Firefox 3

June 19th, 2008

Well, when I saw that Firefox 3 was out, I immediately went to download it.  I have been happy with Firefox over the years, and expected another well-designed piece of software.

So far I have experienced the following problems:-  Gigantic text, which has to be adjusted every time I use the browser.  Gigantic pages, which are too wide for my screen.  These had to be adjusted by going to a very obscure file and altering some parameters.  This has worked on some web pages, but not, unfortunately, all of them.  Large icons, which leads to big spaces between lines of text.  The appearance of many sites is horrible now.  And most seriously, the loss of my Firefox 2 bookmarks.  I managed to recover my IE bookmarks, but not those I have accumulated during the years I have used Firefox.  As with the other errors I went to the support areas and tortuously made my way through the morass of technical information.  All to no avail, because I discovered that my Firefox 2 bookmarks folder had been overwritten with unwanted Mozilla bookmarks.
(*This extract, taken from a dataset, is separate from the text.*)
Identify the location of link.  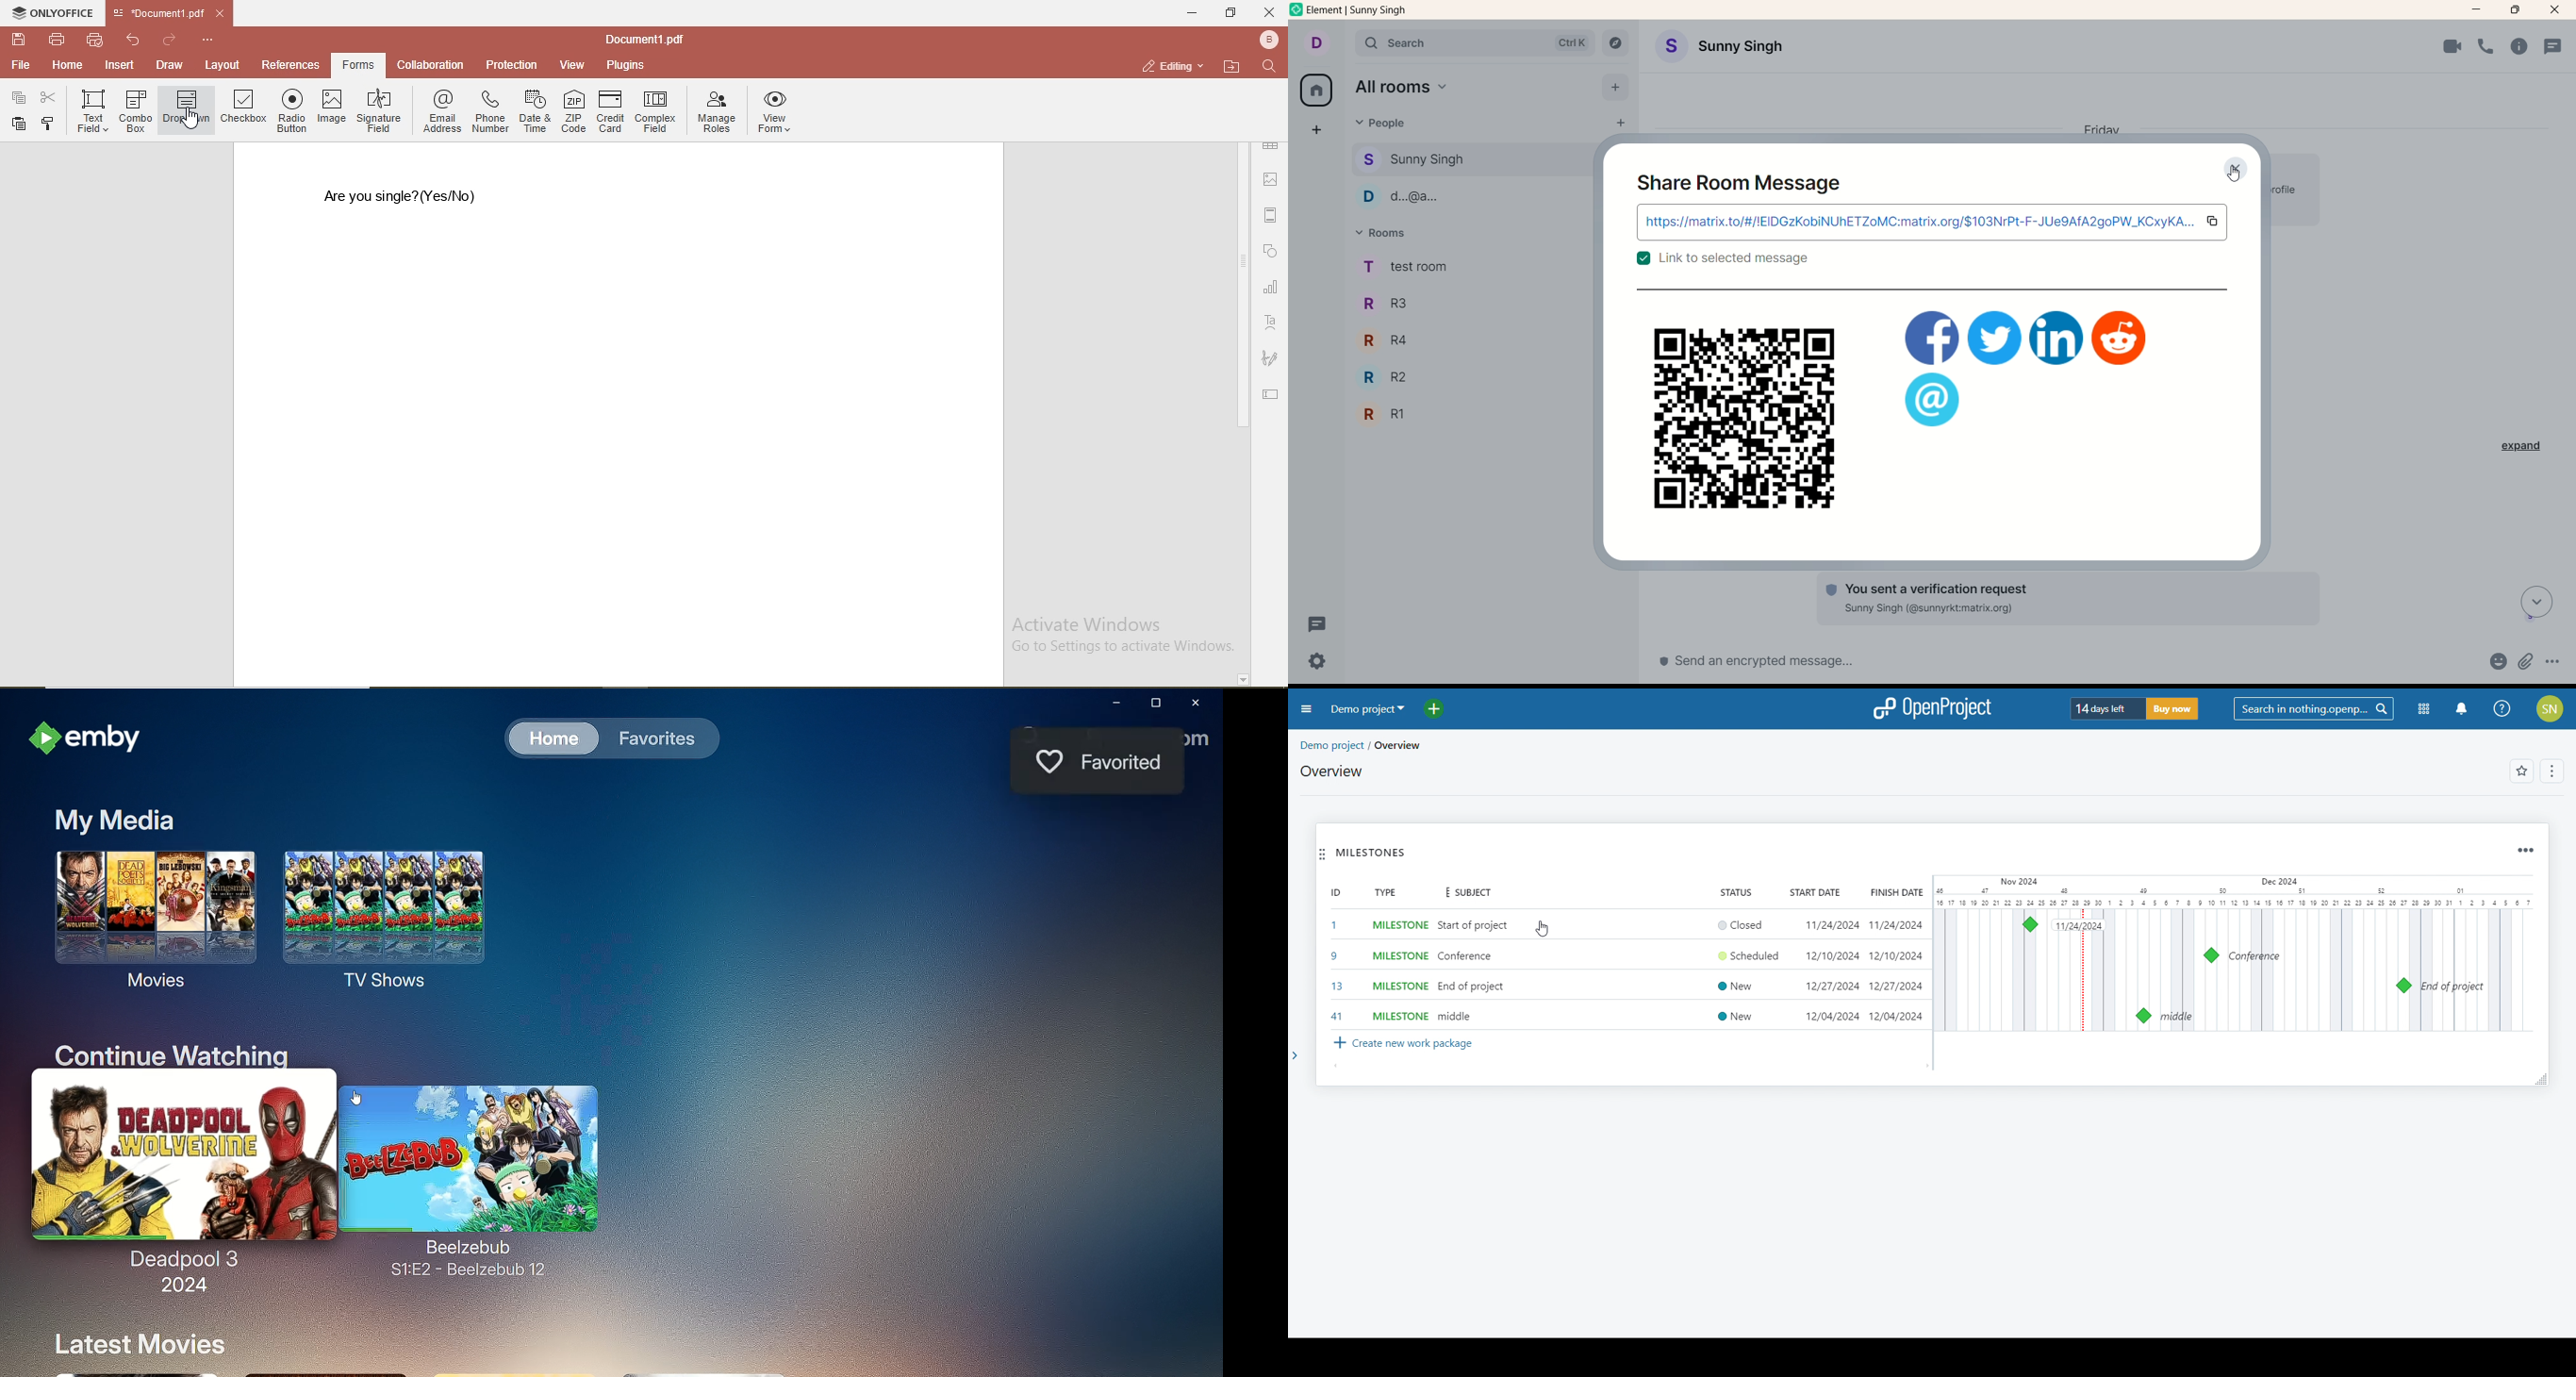
(1917, 224).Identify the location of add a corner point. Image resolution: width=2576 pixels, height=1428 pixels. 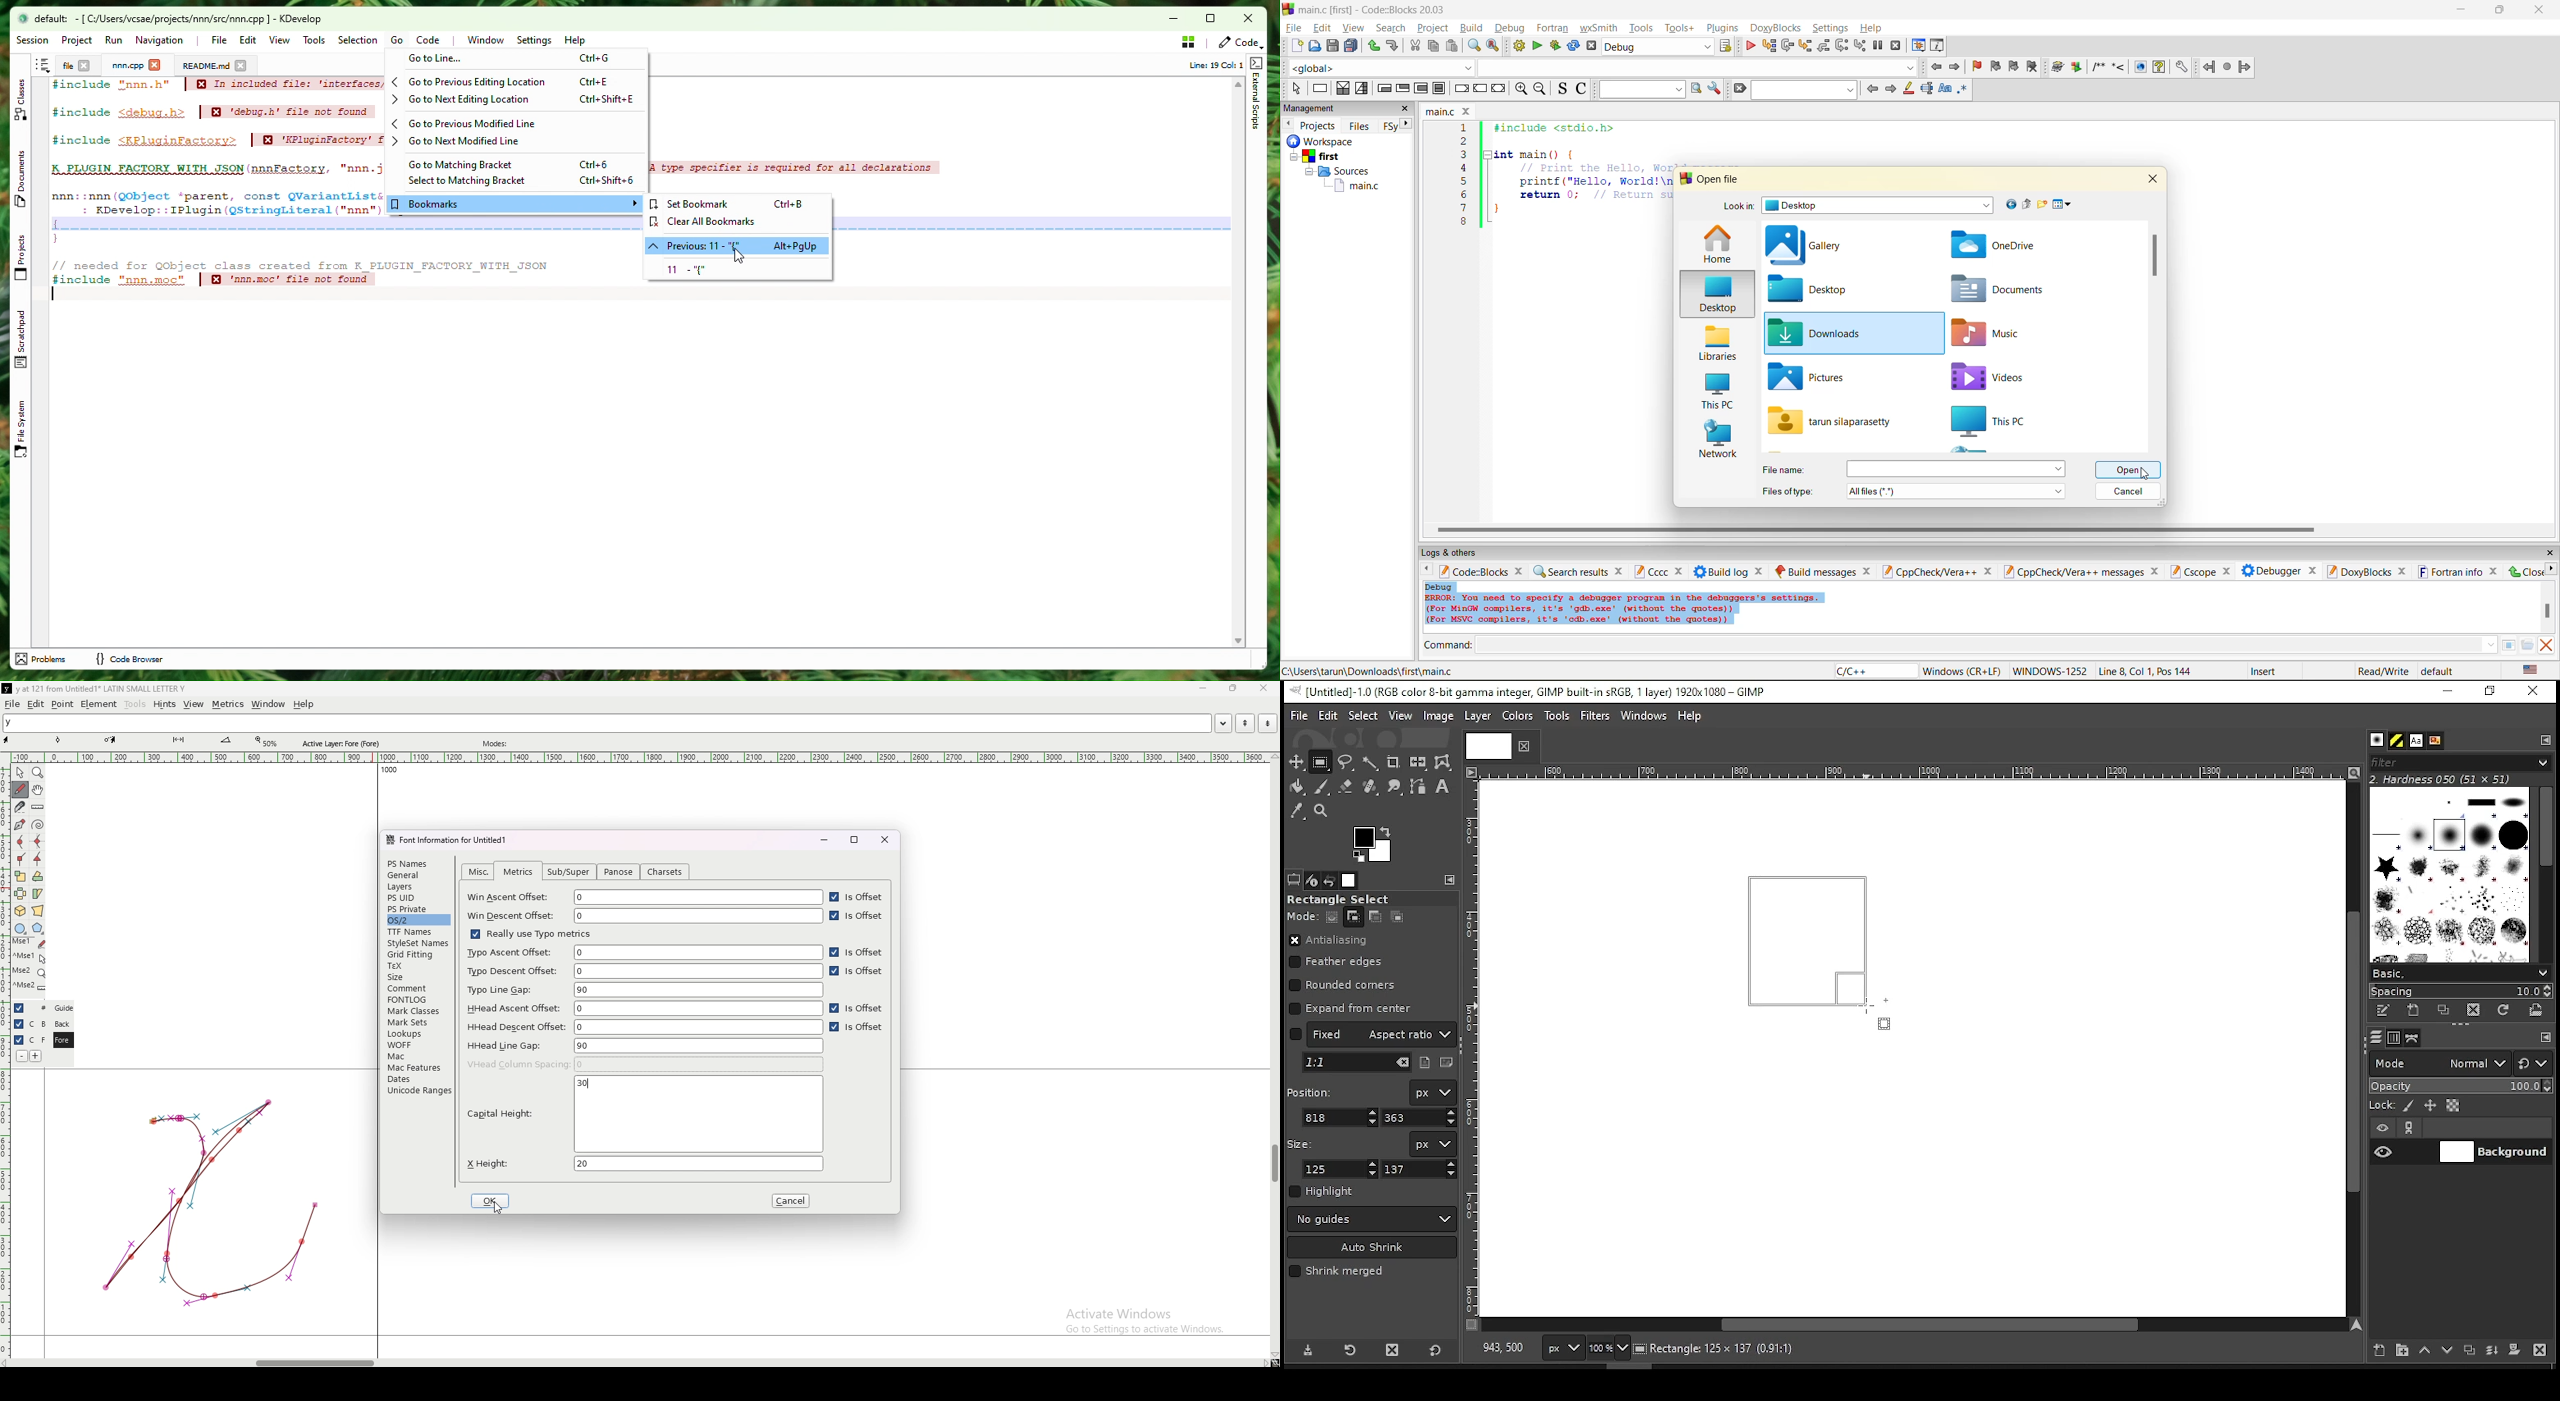
(21, 859).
Losing one’s bookmarks is potentially so serious, I am astounded that Mozilla has released this software as it is.

I read somewhere that this is in fact a so-called ‘release candidate’ version of the browser, but there is no indication to that effect on the Mozilla site.

I am seriously considering going back to Internet Explorer, and you have to be pretty desperate to do that.

Wasn’t 1984 twenty-four years ago?

June 11th, 2008

The so-called ‘anti-terror’ bill, permitting the government to extend the period in which a suspect can be held without charge for 42 days, has been passed this afternoon.

Gordon Brown described the legislation in terms of ‘principles’. He has obviously not learned that if you have a principle, then you stick to it, even if circumstances change. The kind of disposable morality exemplified by this legislation is typical of the way this government has been operating over the last thirteen years.

I started working for the Labour party when I was a boy, stuffing leaflets into envelopes. At the time, Clement Attlee was the Prime Minister. I was a Labour councillor for 12 years until I retired last year.

When I recall the work I did for the Labour party I feel nothing now but a sense of shame. They are pulling us into a world in which I, certainly, don’t belong. A world in which individual liberty counts as nothing beside the authoritarian posturing of a government of which all the great Labour legislators of the past would feel thoroughly ashamed.

Thank you, Diane Abbott, for a great speech. Had there been more than a handful of MPs in the chamber, your eloquence might have opened a few eyes. Let us now hope that the Lords will send this misbegotten bit of legislation back to the Commons.